Directions: With pictures left out, set down exactly the lines from the line containing "This screenshot has width=171, height=186." through the last line of the data.

Stored records:
****************************************
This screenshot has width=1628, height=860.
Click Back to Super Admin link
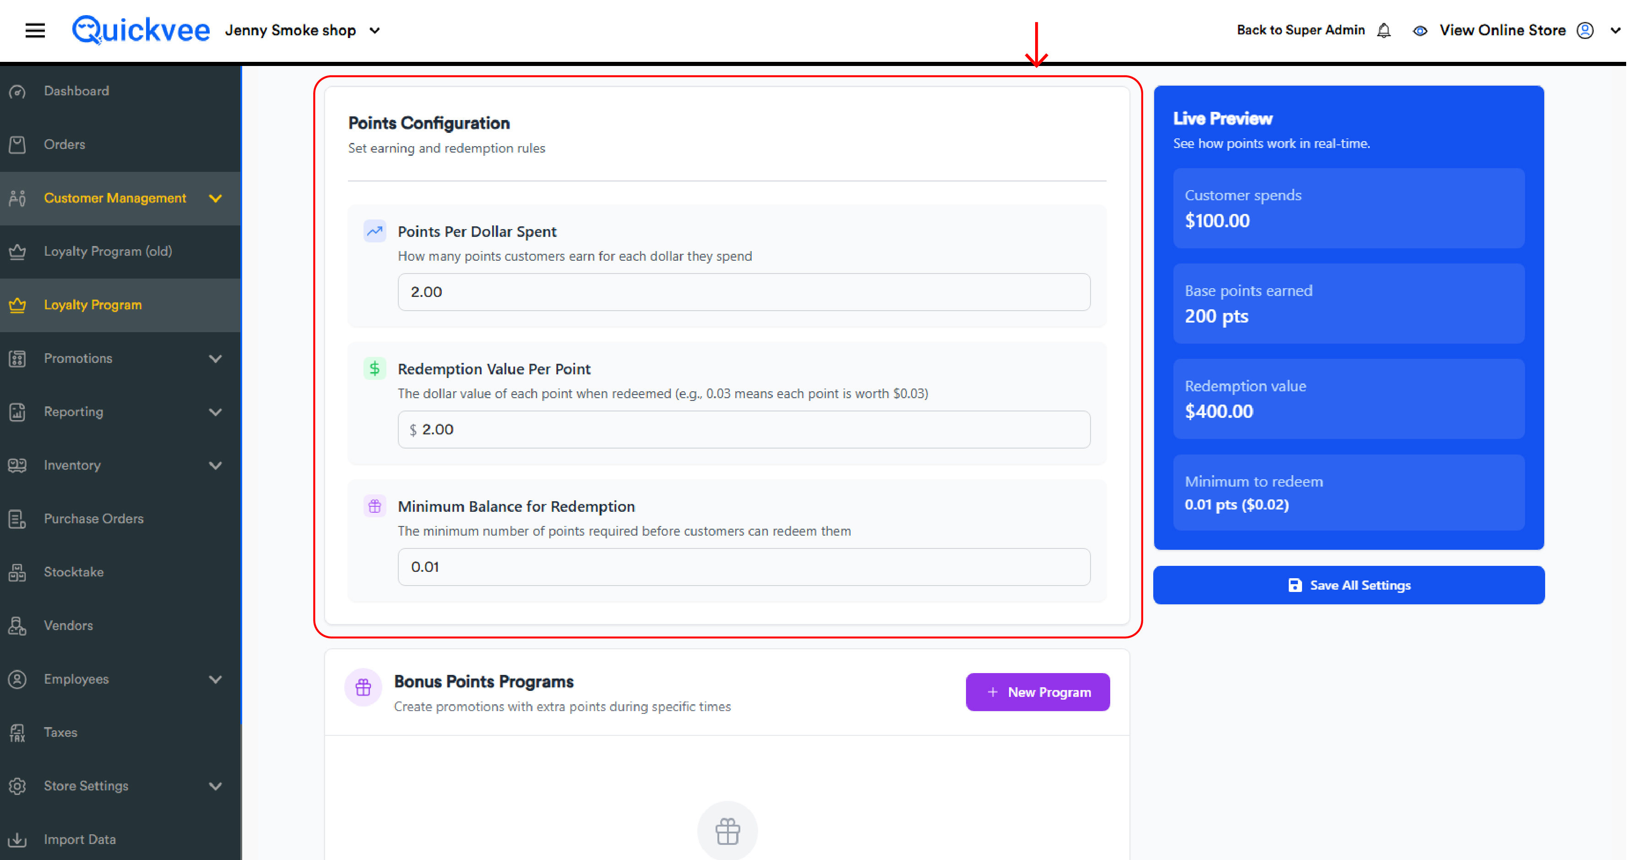pyautogui.click(x=1301, y=30)
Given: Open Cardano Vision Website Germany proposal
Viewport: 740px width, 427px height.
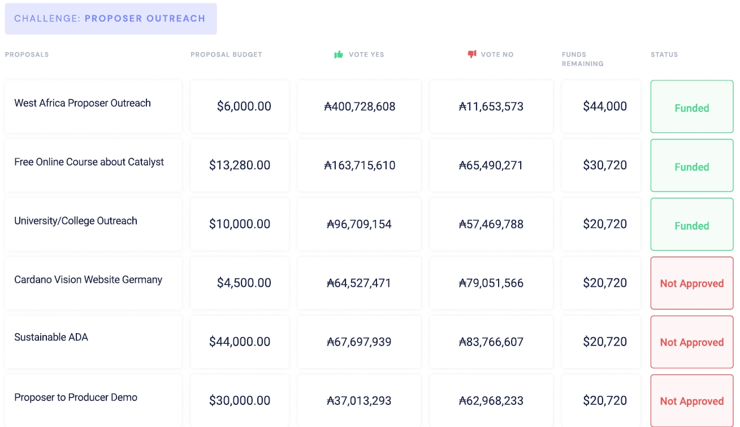Looking at the screenshot, I should click(x=88, y=279).
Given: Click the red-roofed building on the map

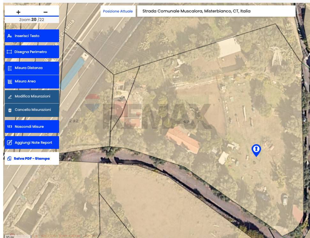Looking at the screenshot, I should (x=183, y=139).
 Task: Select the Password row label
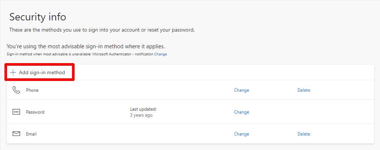tap(35, 112)
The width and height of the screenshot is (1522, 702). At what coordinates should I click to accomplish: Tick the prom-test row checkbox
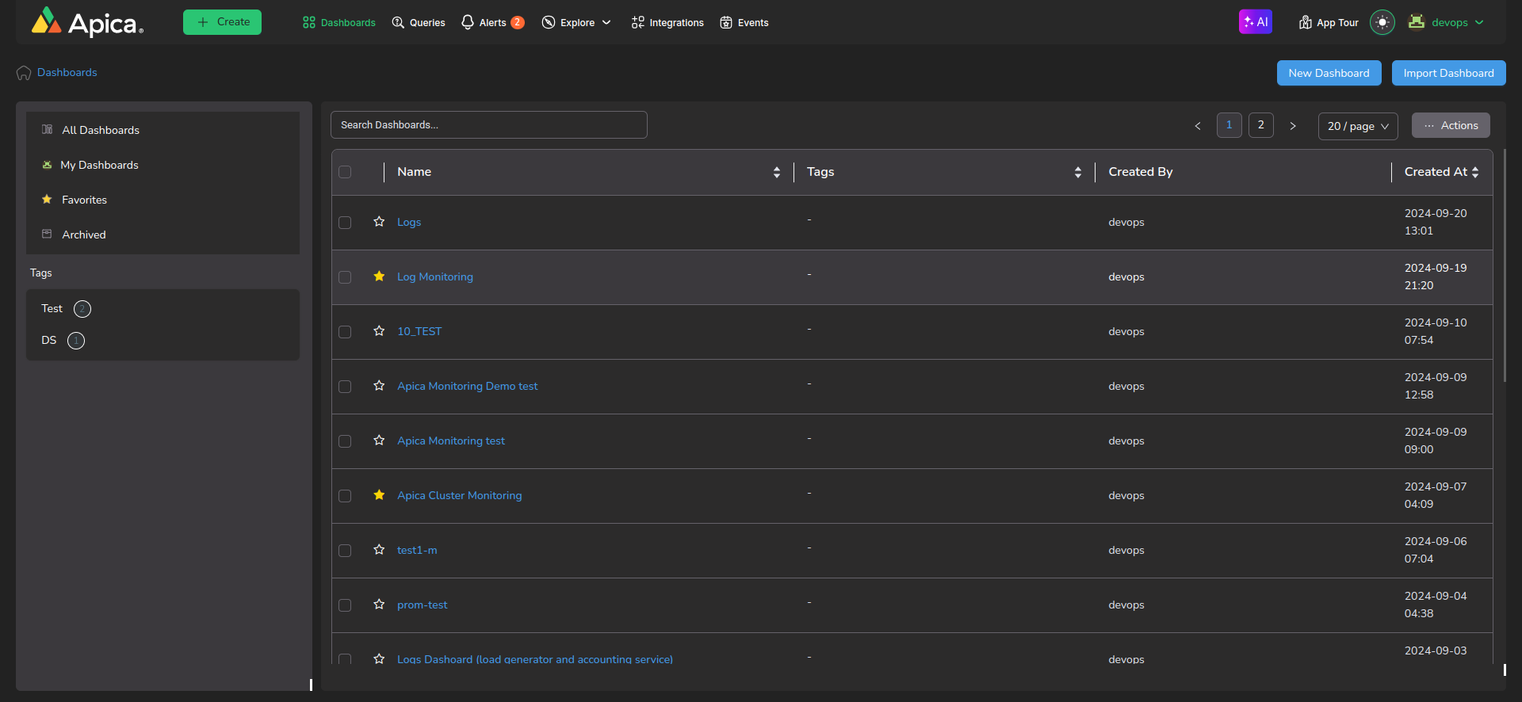point(345,605)
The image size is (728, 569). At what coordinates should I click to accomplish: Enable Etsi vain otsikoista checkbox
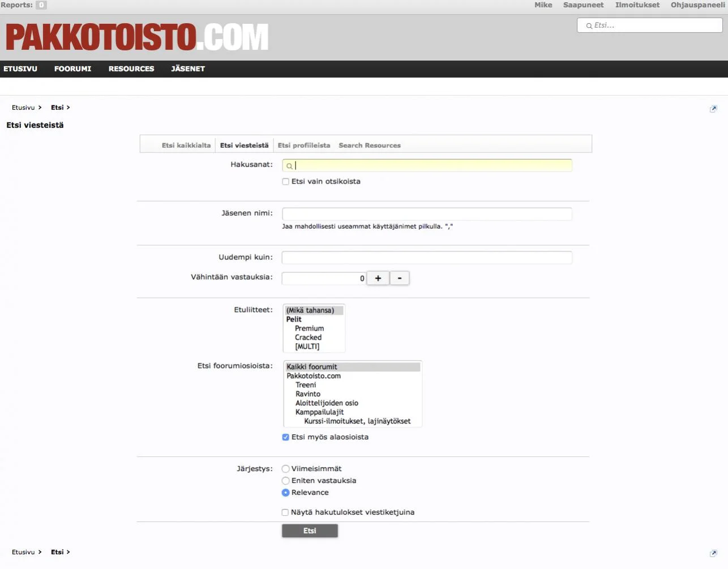[286, 182]
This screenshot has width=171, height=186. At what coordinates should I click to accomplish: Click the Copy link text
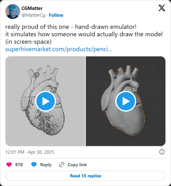(77, 165)
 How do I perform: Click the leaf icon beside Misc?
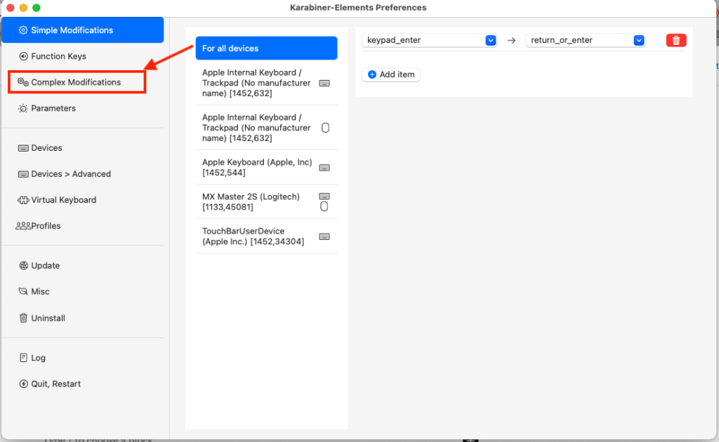click(x=23, y=292)
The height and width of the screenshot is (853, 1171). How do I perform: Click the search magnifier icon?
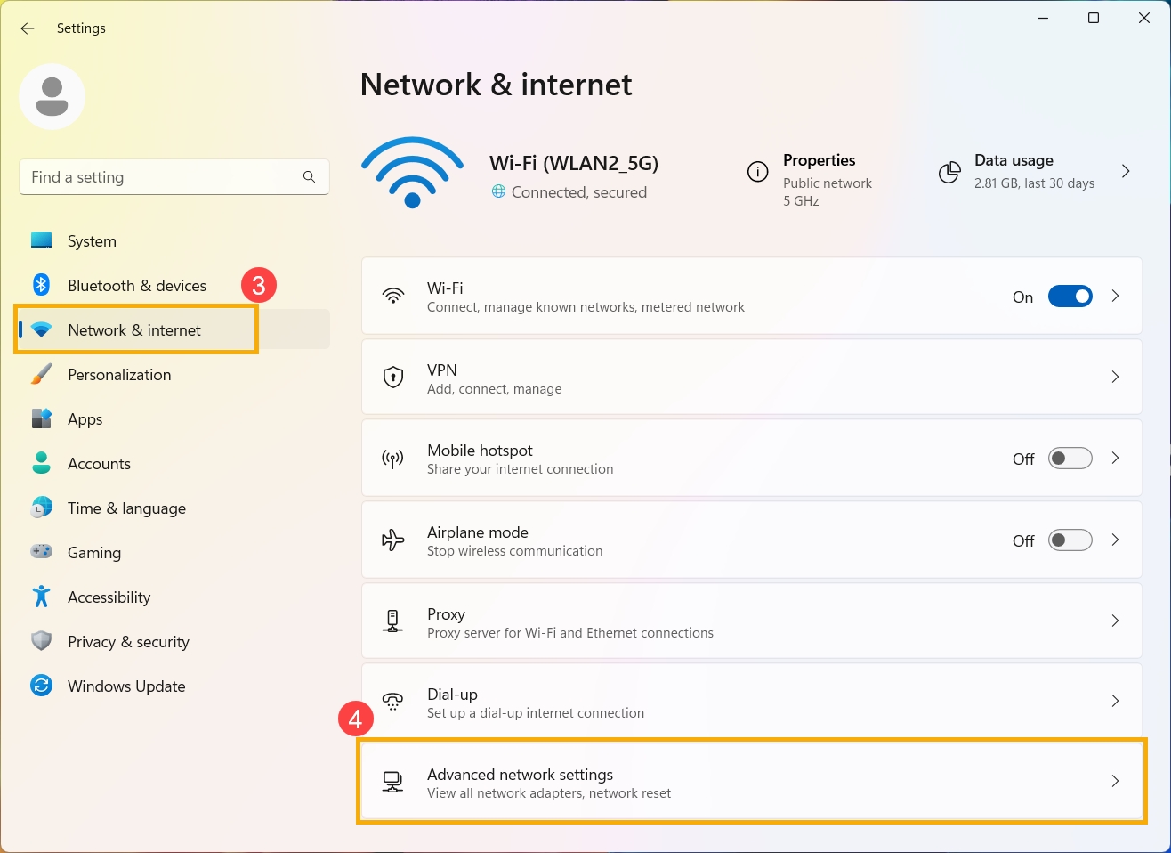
****************************************
Your solution:
This screenshot has width=171, height=186. At what coordinates should I click to accomplish: Click the Copy link text
(77, 165)
 How do I perform: Click the leaf icon beside Misc?
click(x=23, y=292)
The height and width of the screenshot is (853, 1171). How do I perform: Click the search magnifier icon?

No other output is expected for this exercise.